Governo de MG considera "arbitrária" operação de busca da PF

Em nota à imprensa, o governo de Minas Gerais considera uma "arbitrariedade" a operação de busca realizada na manhã desta quinta-feira no antigo escritório particular do governador Fernando Pimentel, em Belo Horizonte. "É a extensão da arbitrariedade cometida anteriormente, quando os policiais estiveram no apartamento de sua esposa, em Brasília", diz a nota.

"Com base somente em ilações e deduções fantasiosas, essa investigação prossegue eivada de irregularidades, tanto que os pedidos para a realização de busca e apreensão nas sedes do governo de Minas Gerais, na residência oficial e na residência particular do governador, e ainda em relação a sua esposa, foram negados pelo ministro Herman Benjamin, do Superior Tribunal de Justiça, por considerá-los desarrazoados", acrescenta.

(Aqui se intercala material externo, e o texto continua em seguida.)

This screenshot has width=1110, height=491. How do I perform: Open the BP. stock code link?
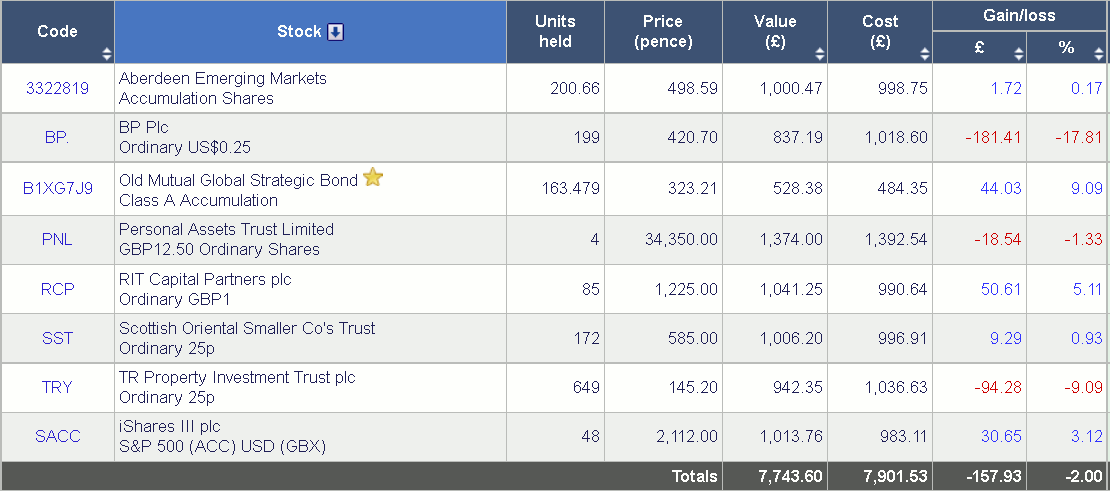(x=57, y=138)
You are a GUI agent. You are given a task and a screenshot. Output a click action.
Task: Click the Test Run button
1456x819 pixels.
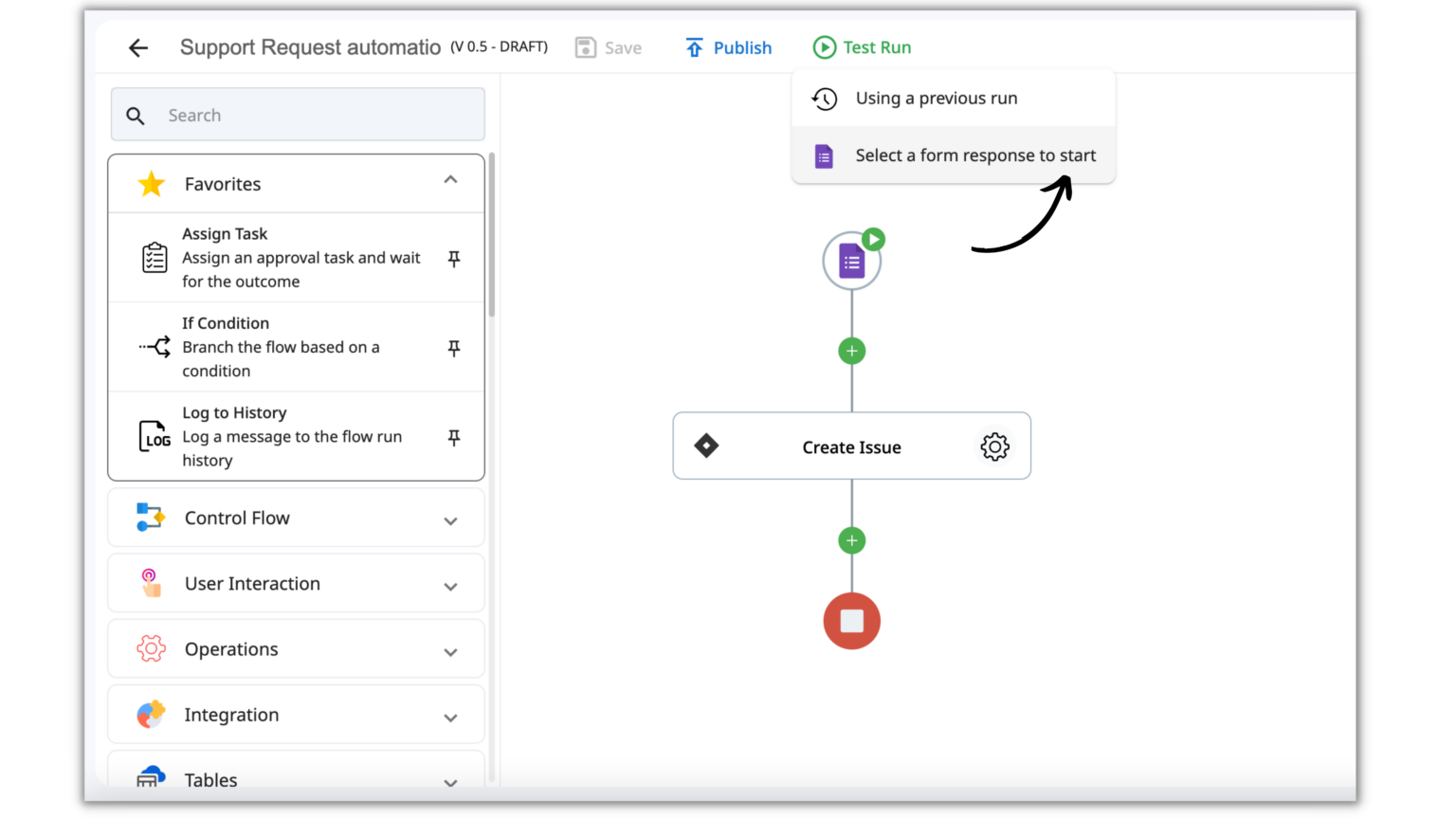pyautogui.click(x=861, y=46)
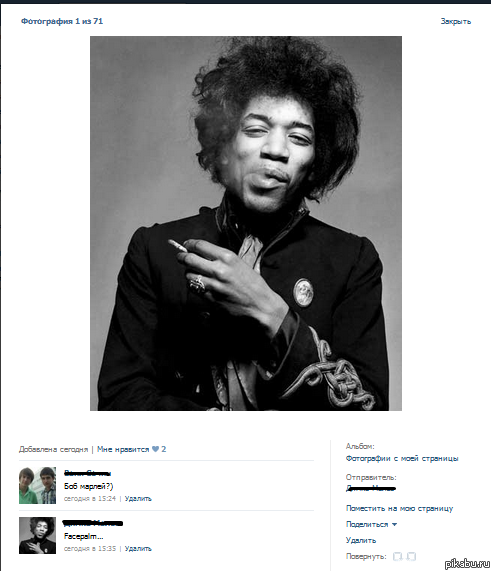Click Удалить below Поделиться to delete the photo
The width and height of the screenshot is (491, 571).
361,540
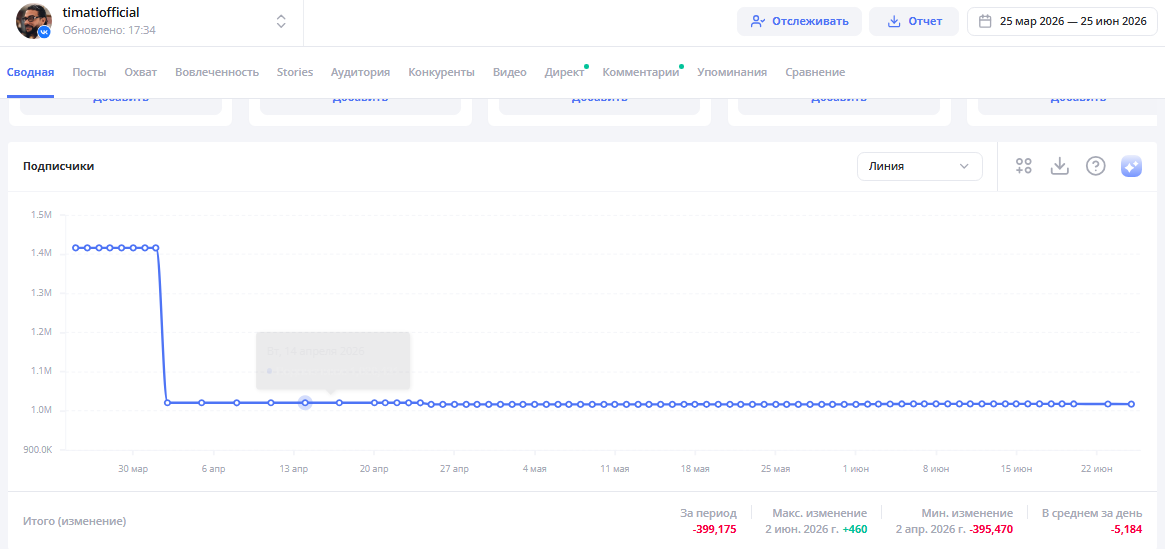Screen dimensions: 1165x549
Task: Click the Отчет button
Action: [x=915, y=22]
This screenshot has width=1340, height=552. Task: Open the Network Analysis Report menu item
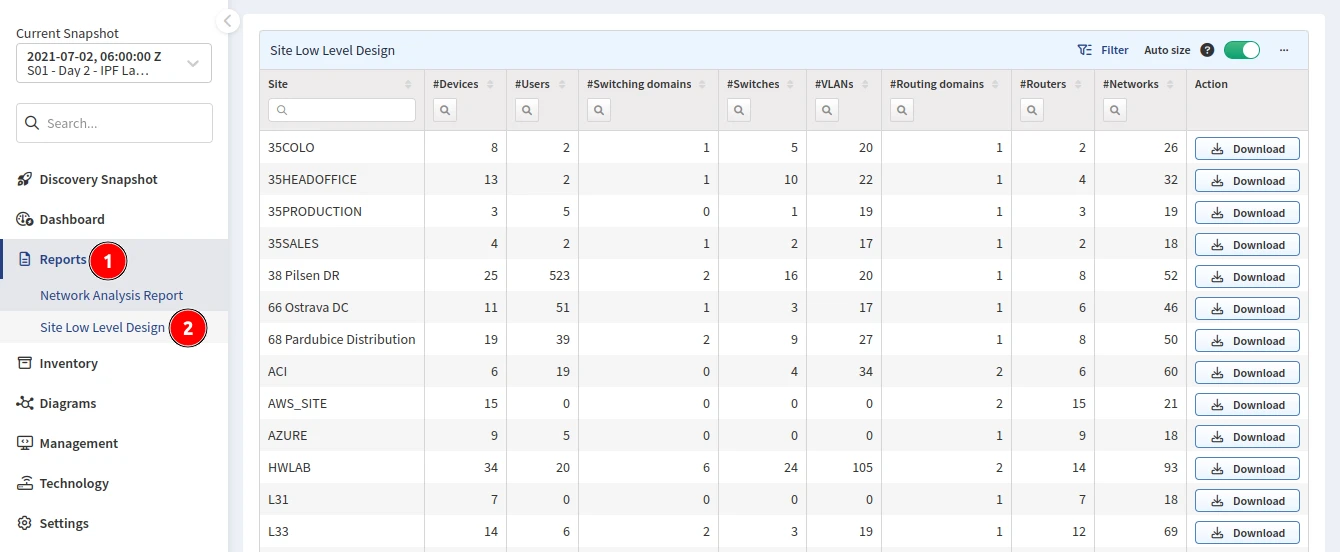pyautogui.click(x=111, y=296)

>> Operação Acrônimo cumpre mandados em 3 estados e no DF

Ainda de acordo com a nota oficial, "é importante ressaltar que o órgão competente negou à Polícia Federal o prosseguimento de atos sem base legal e sem fundamentação em fatos que os justificassem". "Embora oportunamente impedida, esse tipo de arbitrariedade merece o repúdio da sociedade civil. O governador e sua esposa reafirmam sua confiança na Justiça e colocam-se, como sempre estiveram, à disposição das autoridades para qualquer esclarecimento, o que torna desnecessária e abusiva a reiterada tentativa de utilizar esse tipo de medida policial", prossegue.

"Todas as providências necessárias para assegurar o respeito ao direito individual, à legalidade e à autonomia federativa serão tomados para coibir o abuso e a arbitrariedade na condução do inquérito policial. Resistiremos a qualquer tentativa de impor a Minas Gerais constrangimentos indevidos e anti-republicanos",conclui a nota.